Des études américaines ont démontré que les troubles alimentaires touchent davantage les athlètes d’élite – particulièrement les athlètes qui doivent maintenir une certaine silhouette ou une catégorie de poids pour performer dans leur sport – que la moyenne de la population. Les récents témoignages d’athlètes comme la gymnaste Simone Biles, la nageuse synchronisée Marie-Pierre Gagné ou la judoka Catherine Beauchemin-Pinard ont mis en lumière le mal-être vécu par ces athlètes à la recherche de la perfection.
Une équipe de recherche s’est penchée sur les liens entre perfectionnisme et troubles alimentaires. «Notre étude a démontré que c’est surtout le perfectionnisme “socialement prescrit”, c’est-à-dire la pression imposée par les pairs, qui est associé aux troubles alimentaires, affirme la doctorante en psychologie Jany St-Cyr, qui a réalisé l’étude avec ses collègues Andreea Gavrila et Myriam Tanguay-Sela, sous la supervision du professeur Robert J. Vallerand. Cette pression sociale entraîne une passion pour le sport que l’on pourrait qualifier d’obsessive, alors que le perfectionnisme que l’on s’impose à soi-même mène plus souvent vers une passion harmonieuse.»
L’étude a été publiée dans la revue Psychology of Sport and Exercice en juillet dernier.
Trouver l’équilibre
L’idée de cette étude découle d’un travail de session réalisé par les trois étudiantes dans le cadre d’un cours sur la motivation donné par le professeur Vallerand. «Étant moi-même une grande sportive, j’avais envie de travailler sur les processus motivationnels dans le sport, tandis qu’Andreea et Myriam s’intéressaient aux troubles alimentaires, mentionne Jany St-Cyr, qui est aussi chargée de cours au Département de psychologie. Nous avons combiné nos intérêts pour créer le projet de recherche.»

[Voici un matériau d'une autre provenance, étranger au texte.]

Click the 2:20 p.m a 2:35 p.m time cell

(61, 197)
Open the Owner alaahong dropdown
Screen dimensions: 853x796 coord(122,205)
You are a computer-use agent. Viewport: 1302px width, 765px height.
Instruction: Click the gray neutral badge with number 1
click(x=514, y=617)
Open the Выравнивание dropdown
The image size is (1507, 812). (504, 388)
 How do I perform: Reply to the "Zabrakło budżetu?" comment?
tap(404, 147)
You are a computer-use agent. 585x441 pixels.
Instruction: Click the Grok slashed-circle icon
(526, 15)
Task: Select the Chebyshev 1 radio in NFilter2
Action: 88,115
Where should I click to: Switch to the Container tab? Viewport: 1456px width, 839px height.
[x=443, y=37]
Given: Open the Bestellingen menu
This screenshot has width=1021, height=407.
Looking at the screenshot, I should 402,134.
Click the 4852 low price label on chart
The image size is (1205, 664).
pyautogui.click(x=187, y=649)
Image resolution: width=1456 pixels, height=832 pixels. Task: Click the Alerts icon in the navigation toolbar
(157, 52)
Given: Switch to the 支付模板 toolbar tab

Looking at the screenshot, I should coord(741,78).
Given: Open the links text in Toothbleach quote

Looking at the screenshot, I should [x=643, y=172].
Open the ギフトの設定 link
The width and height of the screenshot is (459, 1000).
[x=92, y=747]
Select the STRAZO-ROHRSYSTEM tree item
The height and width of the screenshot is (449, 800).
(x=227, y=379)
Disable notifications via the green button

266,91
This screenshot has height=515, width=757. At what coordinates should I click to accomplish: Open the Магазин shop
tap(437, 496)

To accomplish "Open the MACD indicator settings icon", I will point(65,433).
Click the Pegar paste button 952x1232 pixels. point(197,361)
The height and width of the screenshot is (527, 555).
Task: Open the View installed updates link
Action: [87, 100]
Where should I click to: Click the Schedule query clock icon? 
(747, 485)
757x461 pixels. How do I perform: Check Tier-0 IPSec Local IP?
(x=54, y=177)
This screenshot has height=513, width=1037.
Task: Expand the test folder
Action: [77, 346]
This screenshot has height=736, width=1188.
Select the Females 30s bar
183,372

Dans un premier temps, les étudiantes ont recruté, via une base de données en ligne, 229 gymnastes et nageuses synchronisées de haut niveau, adultes (l’âge moyen était de 30 ans), qui pratiquaient leur sport depuis de nombreuses années. Les participantes devaient remplir un questionnaire qui mesurait divers paramètres. D’abord, si le perfectionnisme des athlètes était orienté vers soi ou imposé par les autres. Ensuite, si la passion (que l’on peut définir comme un fort investissement de temps et d’énergie dans une activité que l’on aime et qui nous définit) était de nature harmonieuse ou obsessive. «La passion harmonieuse, synonyme d’un meilleur équilibre entre le sport et les autres sphères de la vie, ne dépend pas uniquement de la performance, précise la doctorante. Au contraire, dans la passion obsessive, l’athlète a de la difficulté à se désengager de son sport, ce qui peut l’amener à vivre des conflits interpersonnels ou à faire preuve de négligence dans ses études ou son travail.» L’équipe de recherche a aussi mesuré le bien-être physique et psychologique ainsi que les signes de troubles alimentaires – se faire vomir ou restreindre son alimentation, par exemple.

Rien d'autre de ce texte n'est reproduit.